=== Section Start ===
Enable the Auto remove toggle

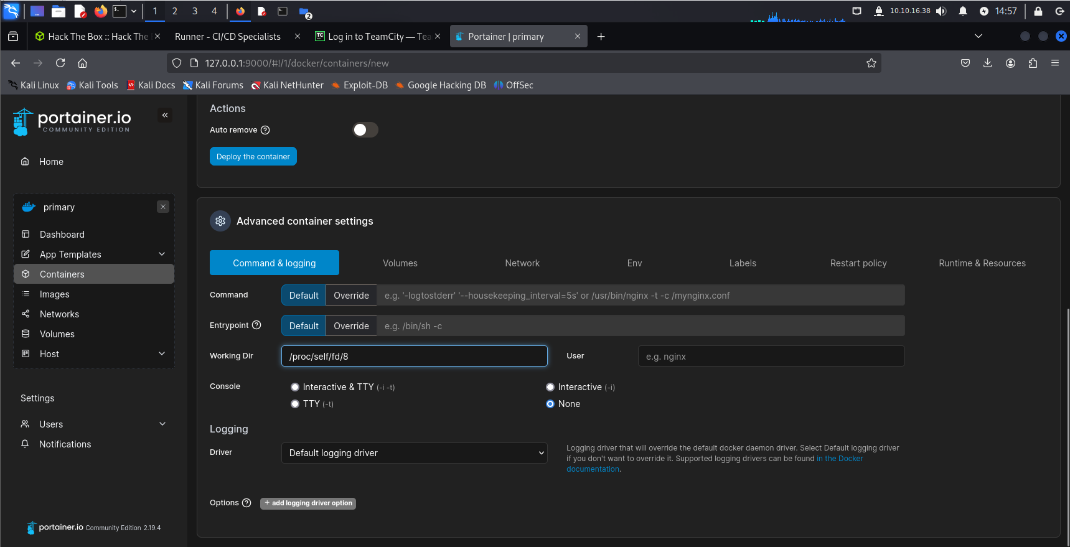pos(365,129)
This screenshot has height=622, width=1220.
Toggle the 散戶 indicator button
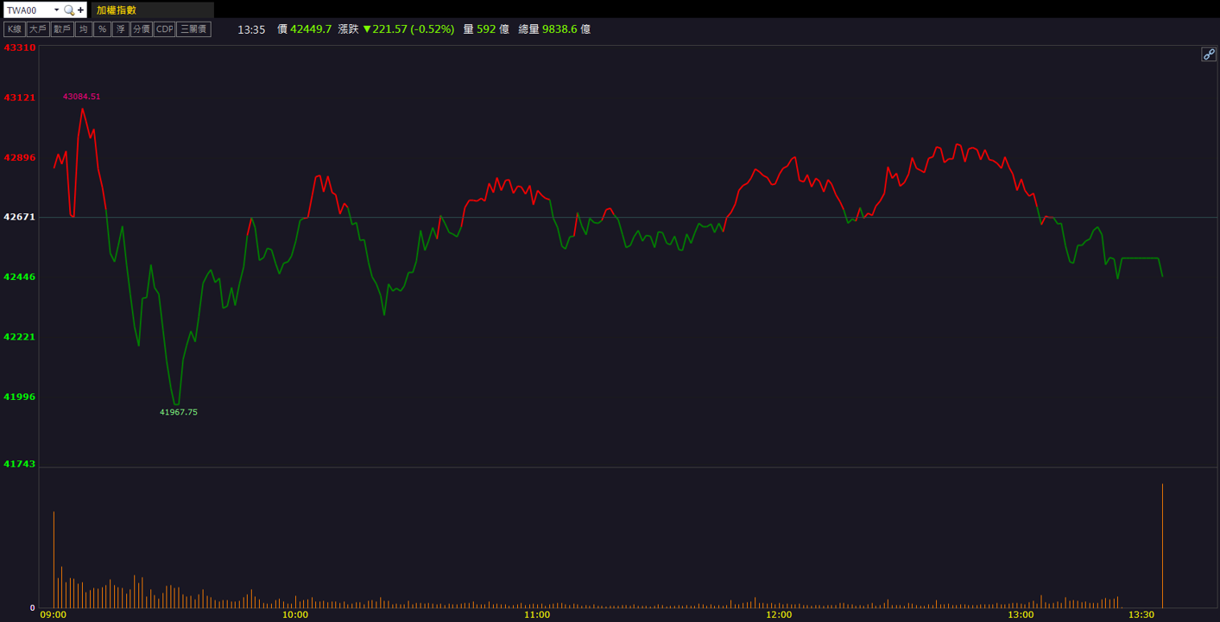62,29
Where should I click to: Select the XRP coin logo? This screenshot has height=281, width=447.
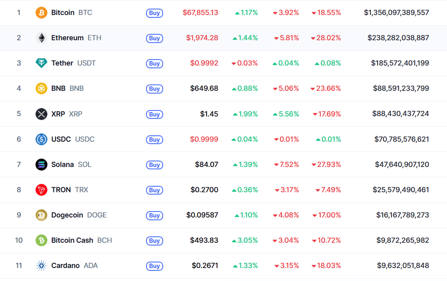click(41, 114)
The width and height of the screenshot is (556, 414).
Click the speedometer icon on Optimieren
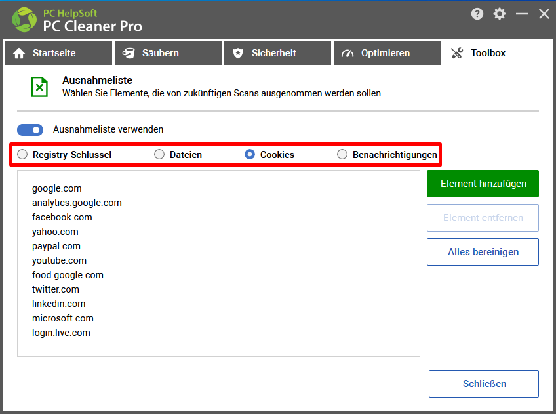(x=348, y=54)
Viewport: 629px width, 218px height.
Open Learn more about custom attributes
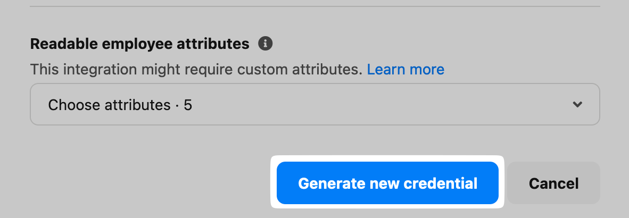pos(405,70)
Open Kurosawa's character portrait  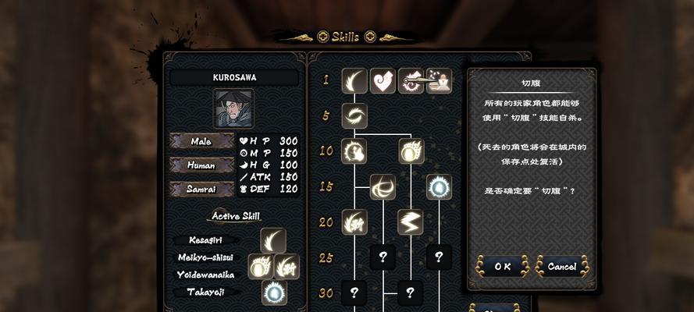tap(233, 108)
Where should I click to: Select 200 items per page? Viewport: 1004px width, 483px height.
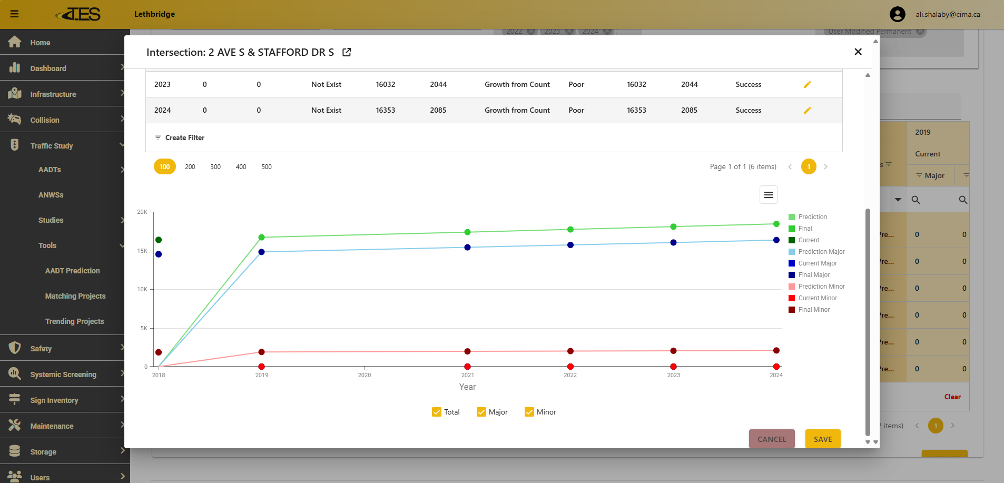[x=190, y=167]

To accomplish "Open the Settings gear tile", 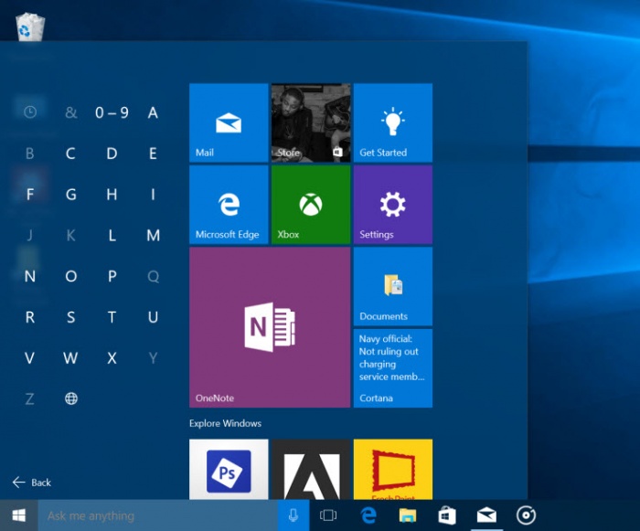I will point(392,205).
=== Section End ===
=== Section Start ===
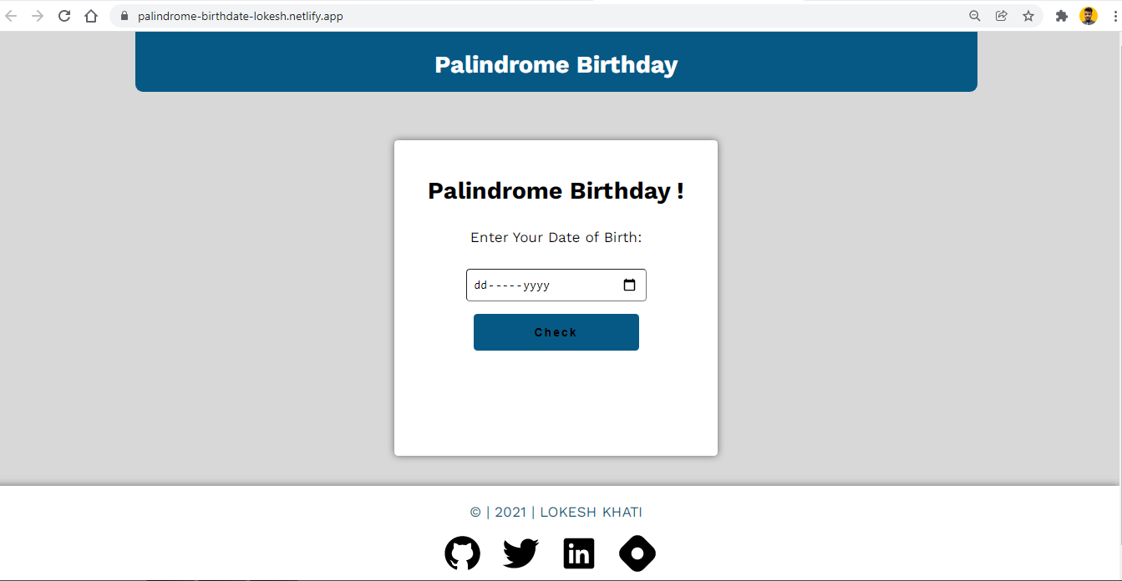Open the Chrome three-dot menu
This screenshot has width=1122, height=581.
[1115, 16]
=== Section End ===
**About this exercise:**
Using the data above, transcribe exactly the lines between those containing "Enable the Auto remove toggle" and "The width and", inclusive, and leave every picture behind.

**Task answer:**
Enable the Auto remove toggle

pos(365,129)
This screenshot has height=622, width=1220.
Toggle the 散戶 indicator button
62,29
Where should I click to: Select the XRP coin logo? This screenshot has height=281, width=447.
click(41, 114)
The width and height of the screenshot is (556, 414).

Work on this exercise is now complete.